▸ Task statement: From the entries that follow, copy each line containing the word "resolution".

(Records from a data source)
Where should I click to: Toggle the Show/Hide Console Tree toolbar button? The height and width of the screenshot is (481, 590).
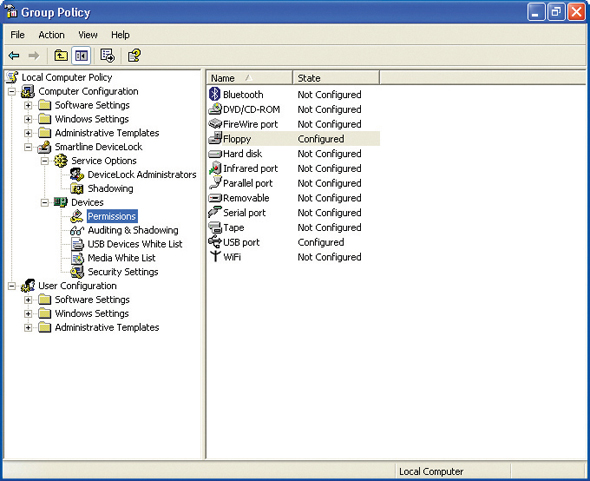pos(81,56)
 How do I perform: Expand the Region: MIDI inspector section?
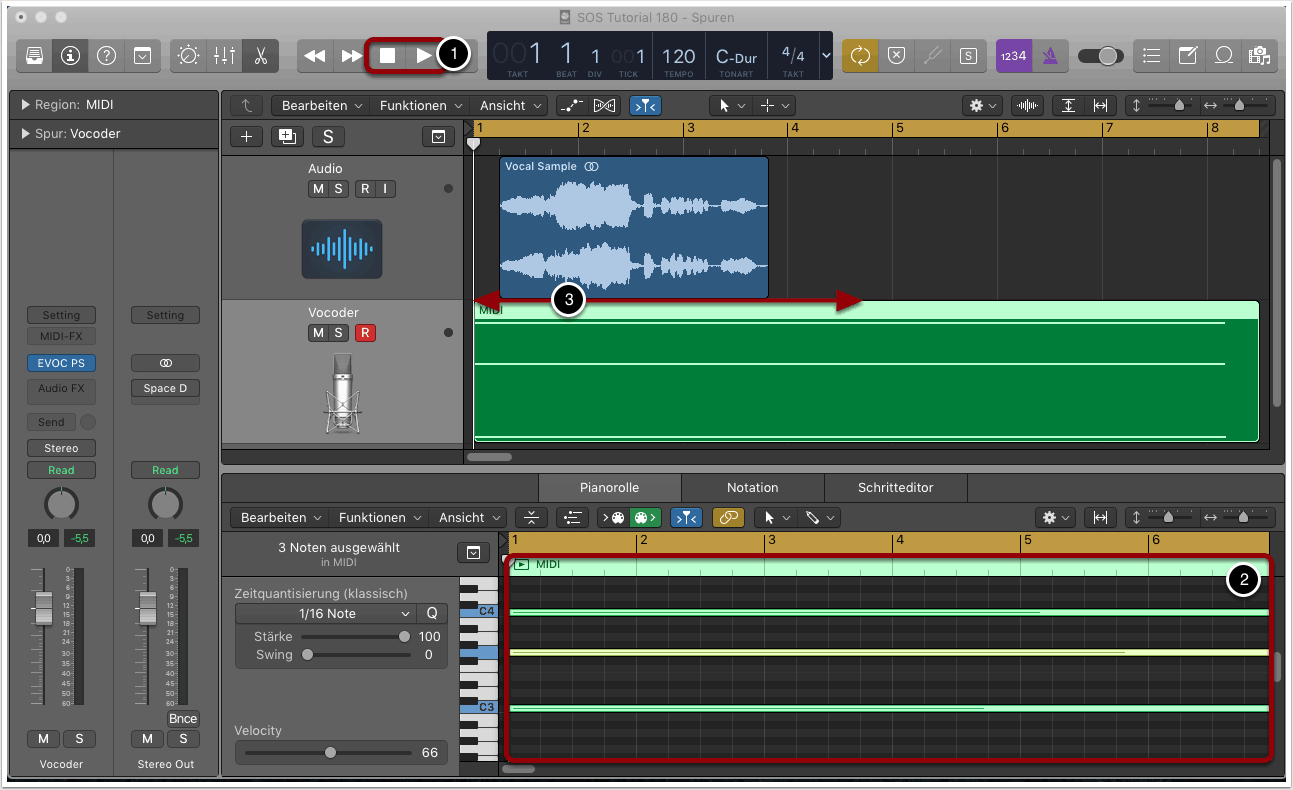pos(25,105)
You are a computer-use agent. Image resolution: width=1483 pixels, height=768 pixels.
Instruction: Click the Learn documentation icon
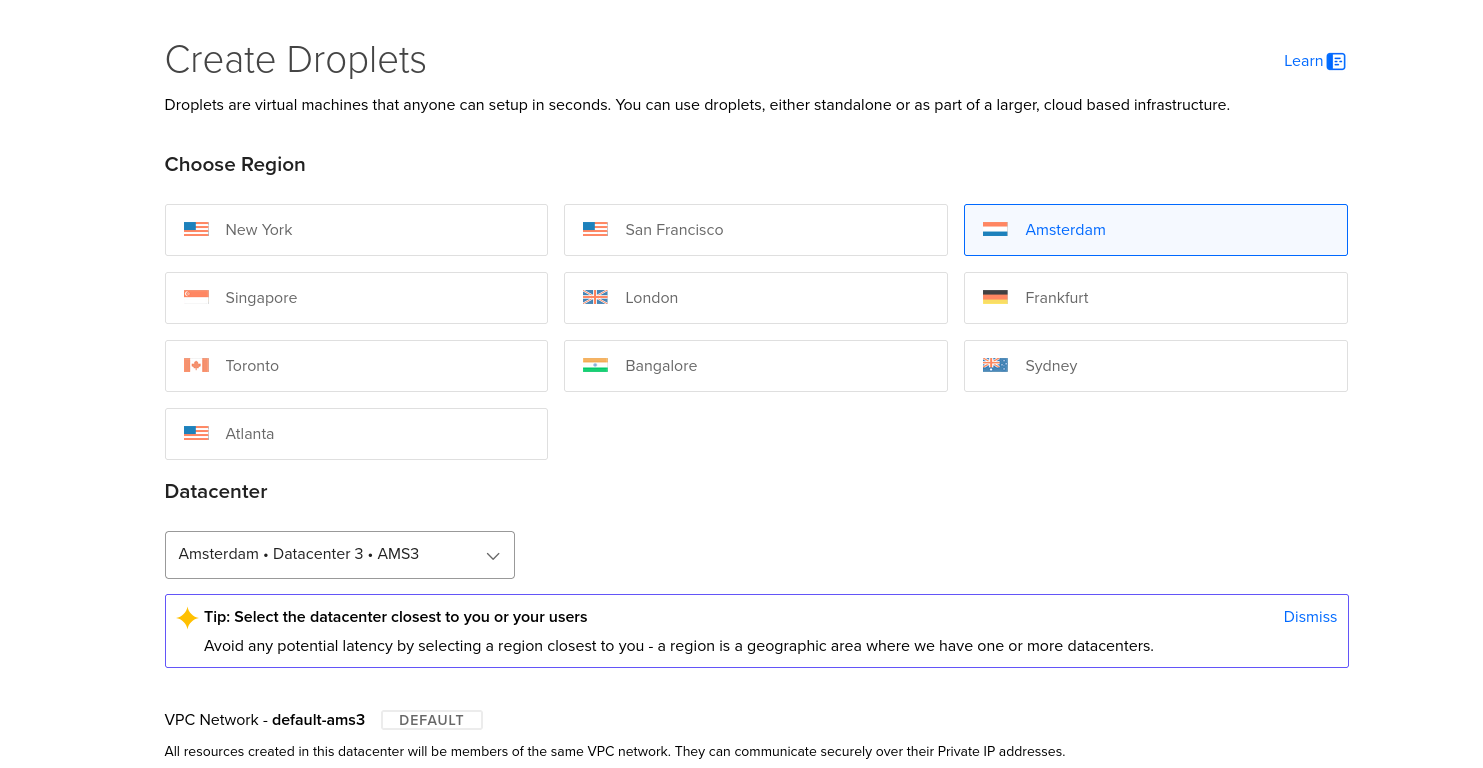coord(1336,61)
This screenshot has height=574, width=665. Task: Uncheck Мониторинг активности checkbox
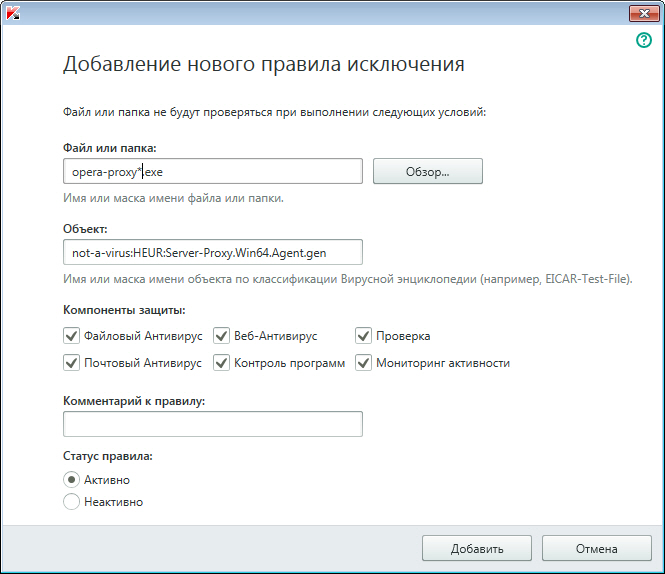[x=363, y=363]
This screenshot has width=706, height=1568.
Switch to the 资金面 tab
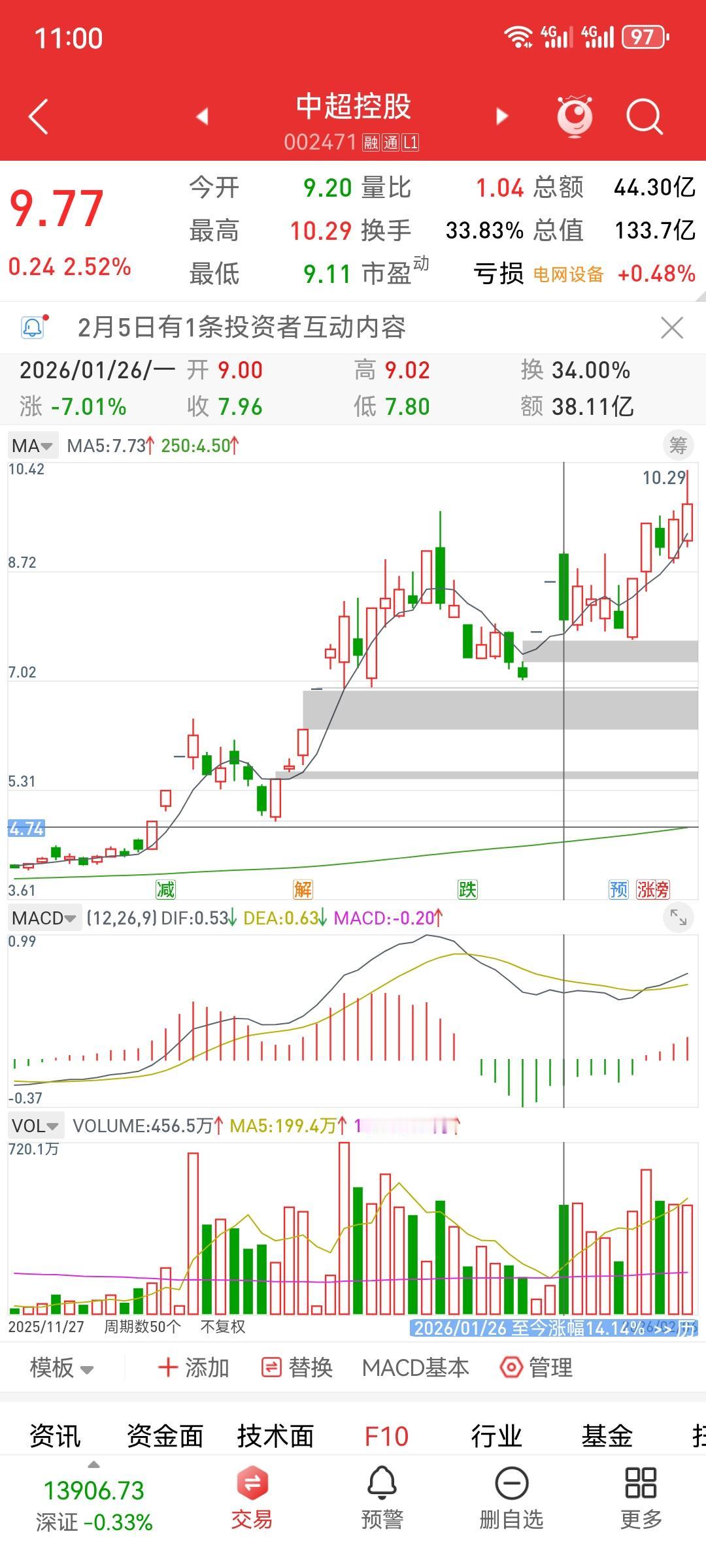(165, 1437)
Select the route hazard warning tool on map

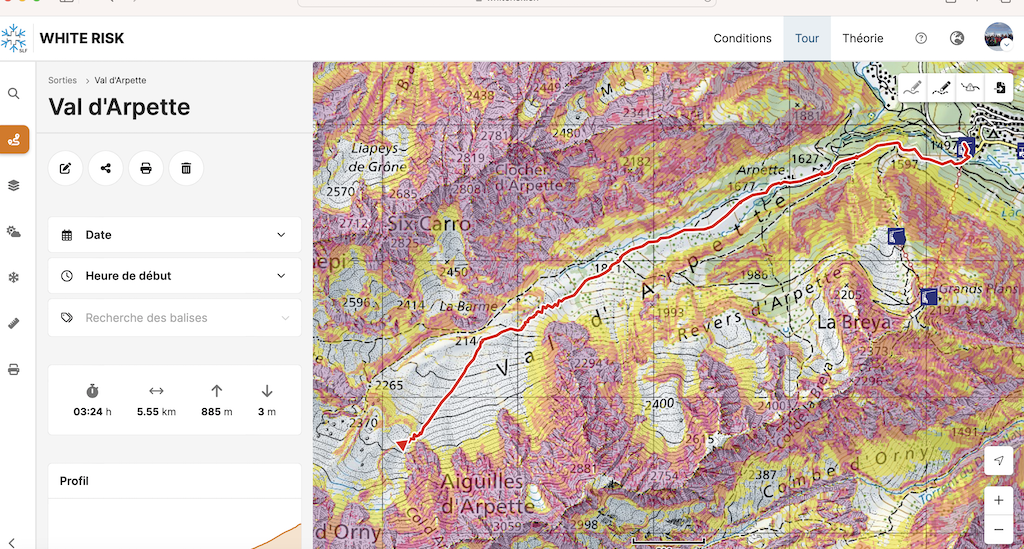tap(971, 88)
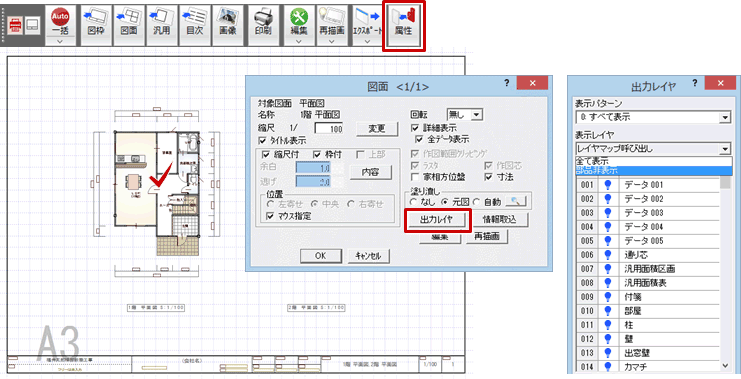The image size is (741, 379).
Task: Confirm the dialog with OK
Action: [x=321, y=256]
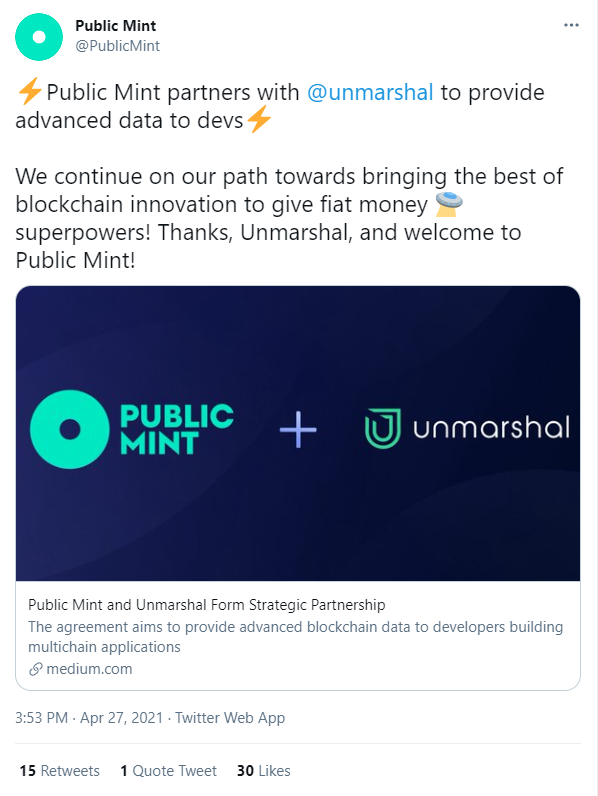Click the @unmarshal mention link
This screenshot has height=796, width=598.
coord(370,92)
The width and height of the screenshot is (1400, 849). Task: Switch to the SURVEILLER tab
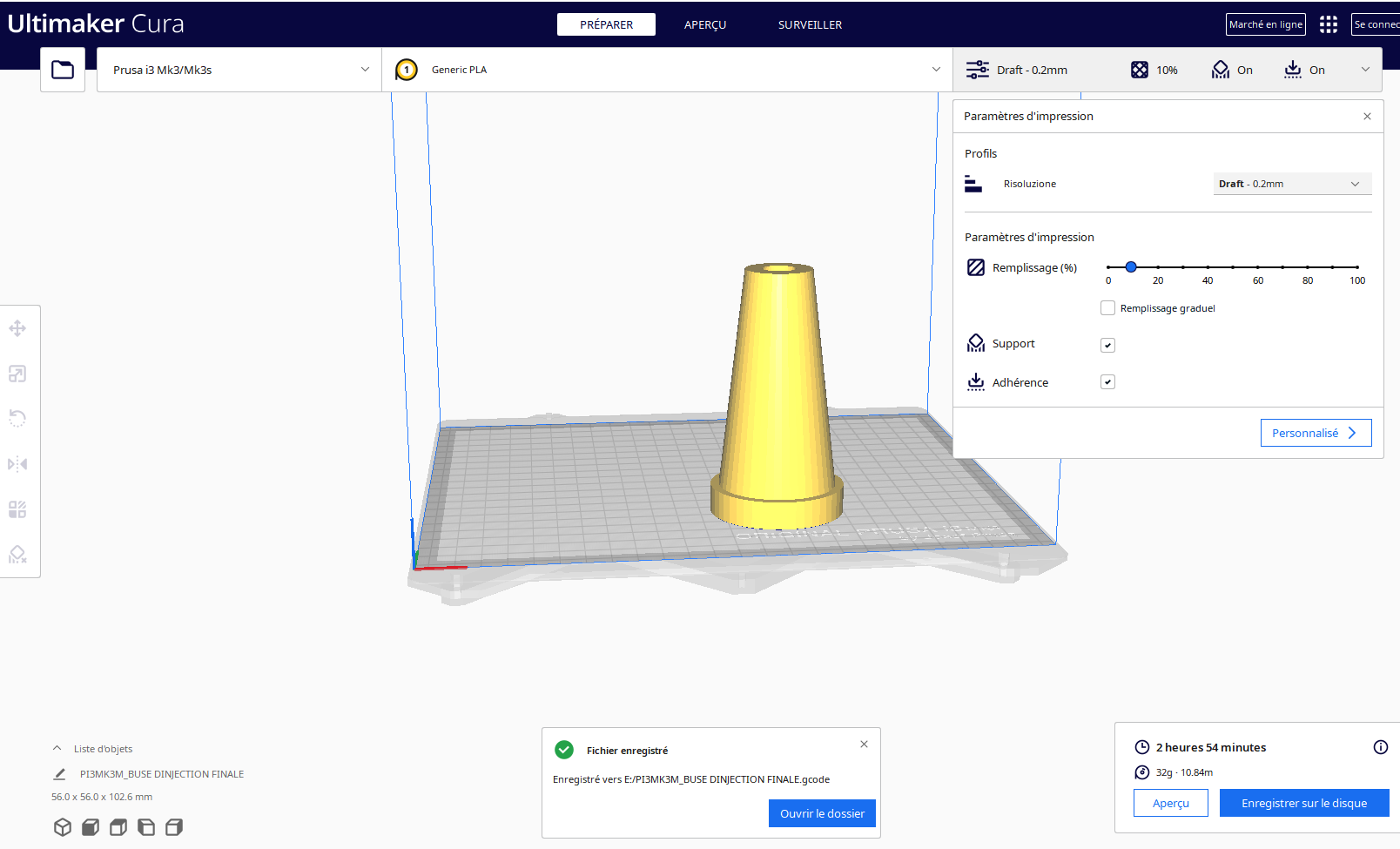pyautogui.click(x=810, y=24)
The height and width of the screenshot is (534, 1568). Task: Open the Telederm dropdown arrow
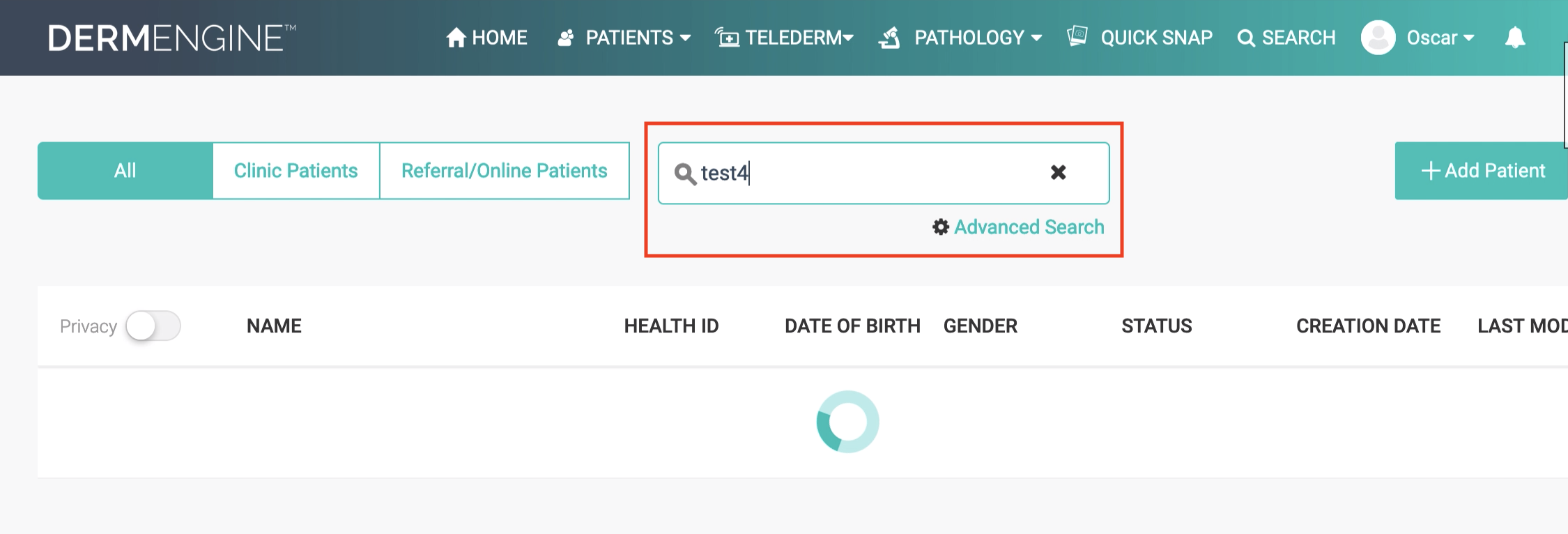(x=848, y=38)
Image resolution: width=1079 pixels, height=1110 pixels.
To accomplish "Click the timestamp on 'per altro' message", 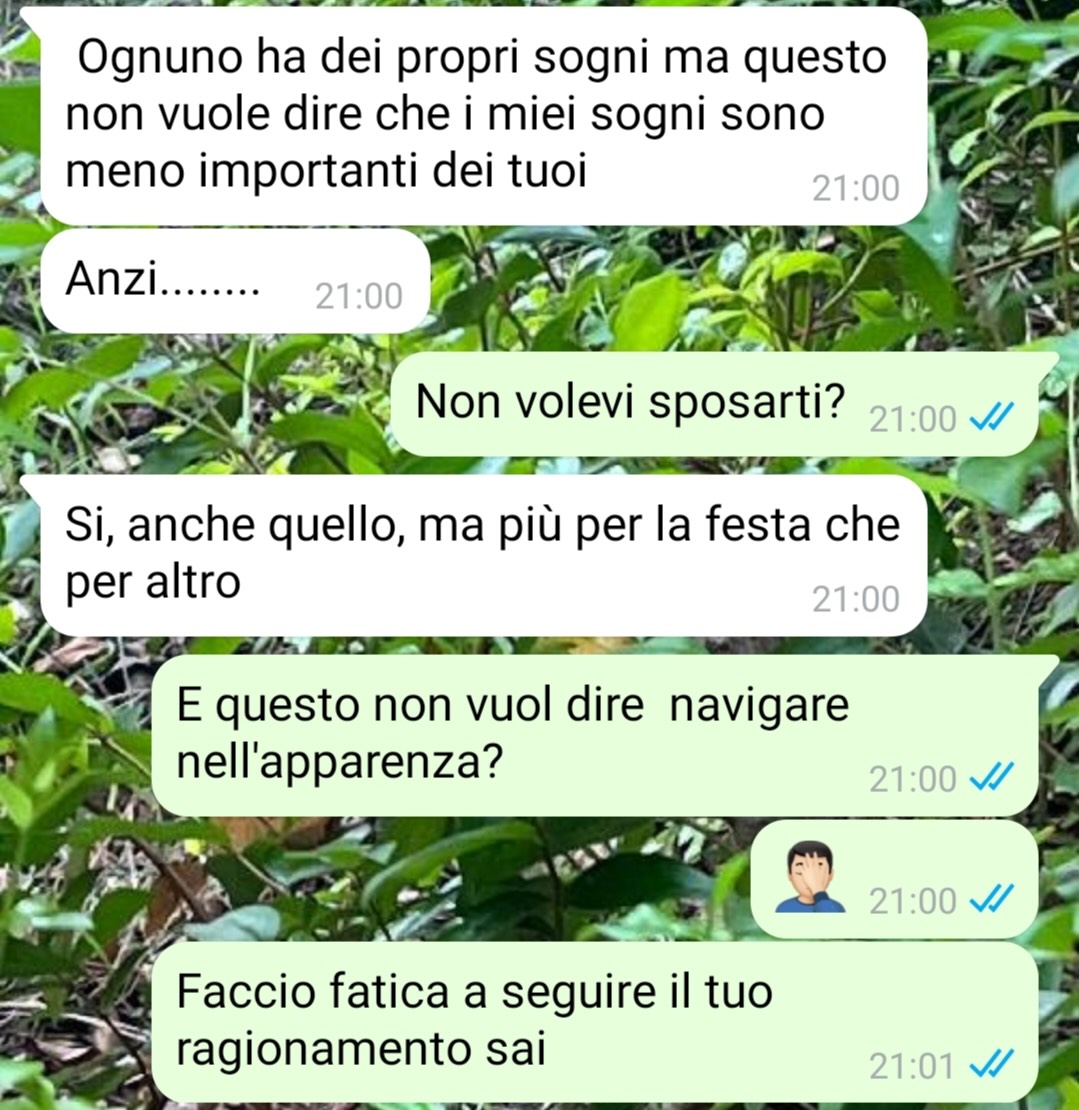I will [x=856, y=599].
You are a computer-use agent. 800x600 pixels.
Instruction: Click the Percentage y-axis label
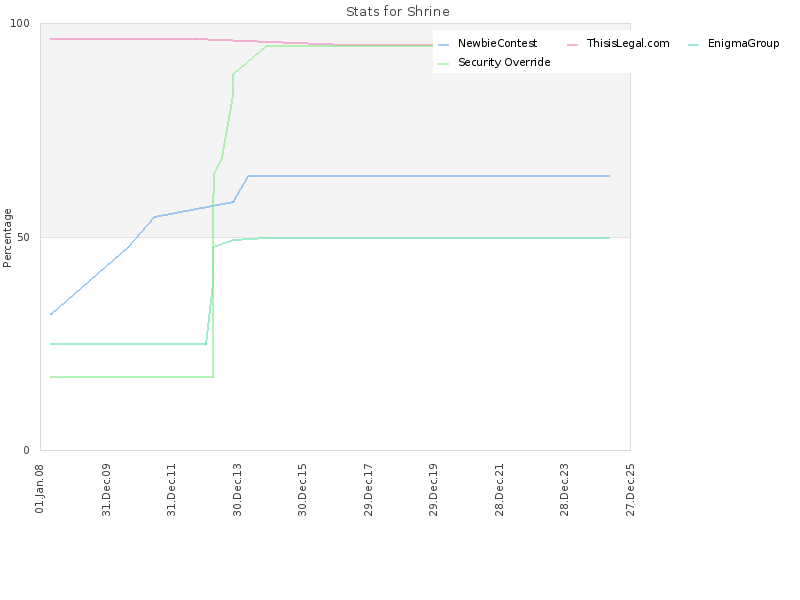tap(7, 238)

▸ Task response:
You are a computer-use agent. Image resolution: width=1483 pixels, height=768 pixels.
Image resolution: width=1079 pixels, height=1110 pixels.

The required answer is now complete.